Data, Maps, Usability, and Performance

Leaflet Map Markers with API Caching

Last updated on August 20, 2013 in Development

caching API calls with PHP

LeafLet Map showing Flickr and Panoraimo Photos with Caching

I was looking at my OpenLayers Flickr And Panoraimo Demo today and I realized that plotting anything on a map with data that comes from an external API should leverage the server. The most important reason for this is caching but there are other benefits. You don’t have to deal with any cross-domain policy or hope for JSONP support since the communication with the API will be server-side. Also, it’s not secure to have API keys in your JavaScript as they can easily be taken, especially with search engines like NerdyData. So, it’s good practice to have these keys on the server. Today, I am going to explore some caching options in PHP and show how to create a nice Leaflet Map with markers generated by API calls that are cached on the server.

Caching can be complex but our use case here is quite simple. Plotting photos on a map requires either an individual geo coordinate or more ideally, the bounds of the map or 4 geo coordinates. This is really all we need to send to the server, which will initiate the API calls based on that geo location data and send the information back to the client. If you are not caching, every page refresh or a new user that lands on the same area of the map will trigger the same API request multiple times.

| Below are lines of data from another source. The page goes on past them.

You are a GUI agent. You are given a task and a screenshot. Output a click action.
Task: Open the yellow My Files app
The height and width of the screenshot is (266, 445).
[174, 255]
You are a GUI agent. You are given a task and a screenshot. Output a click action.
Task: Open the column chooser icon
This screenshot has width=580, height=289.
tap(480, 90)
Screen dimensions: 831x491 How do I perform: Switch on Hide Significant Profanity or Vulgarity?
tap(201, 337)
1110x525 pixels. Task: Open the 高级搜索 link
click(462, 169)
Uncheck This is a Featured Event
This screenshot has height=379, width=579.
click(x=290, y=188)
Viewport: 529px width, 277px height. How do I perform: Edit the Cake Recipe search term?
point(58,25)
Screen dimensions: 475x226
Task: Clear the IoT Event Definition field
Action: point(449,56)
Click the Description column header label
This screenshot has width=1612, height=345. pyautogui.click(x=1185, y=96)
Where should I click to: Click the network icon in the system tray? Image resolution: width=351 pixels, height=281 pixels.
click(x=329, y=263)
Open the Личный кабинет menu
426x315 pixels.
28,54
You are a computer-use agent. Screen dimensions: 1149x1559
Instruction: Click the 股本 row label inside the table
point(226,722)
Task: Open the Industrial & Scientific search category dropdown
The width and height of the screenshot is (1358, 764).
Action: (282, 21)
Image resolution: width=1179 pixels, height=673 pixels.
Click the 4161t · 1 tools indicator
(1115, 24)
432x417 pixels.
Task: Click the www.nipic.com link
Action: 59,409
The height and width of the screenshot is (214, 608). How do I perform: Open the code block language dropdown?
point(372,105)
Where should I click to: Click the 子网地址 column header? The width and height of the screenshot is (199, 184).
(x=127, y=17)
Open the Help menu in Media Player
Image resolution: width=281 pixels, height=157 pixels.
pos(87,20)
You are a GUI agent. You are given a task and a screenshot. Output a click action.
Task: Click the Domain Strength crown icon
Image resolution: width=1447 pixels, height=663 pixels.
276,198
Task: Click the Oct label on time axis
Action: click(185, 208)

So, all we really need is to store the API requests to a file, write a conditional to check if the request was made previously (by just checking if a file exists), and serve the request from the file instead of making an API request. It could be as easy as this or this or we could just leverage an already created API Cache class. My choice is for this super simple PHP cache function and here is my implementation for caching both Flickr and Panoraimo API calls:

I think it is pretty self explanatory. Now, let’s consider the client side. We define a leaflet map with cloudmate layer and constrain zoom to 9 so that we don’t send huge bounds to Flickr and Panoraimo servers. Since Leaflet has a Geo Location function, I used that to center the map on the page to the user’s location. If there is any error, we handle that in our onLocationError function that just sets the map view to some arbitrary geo coordinate.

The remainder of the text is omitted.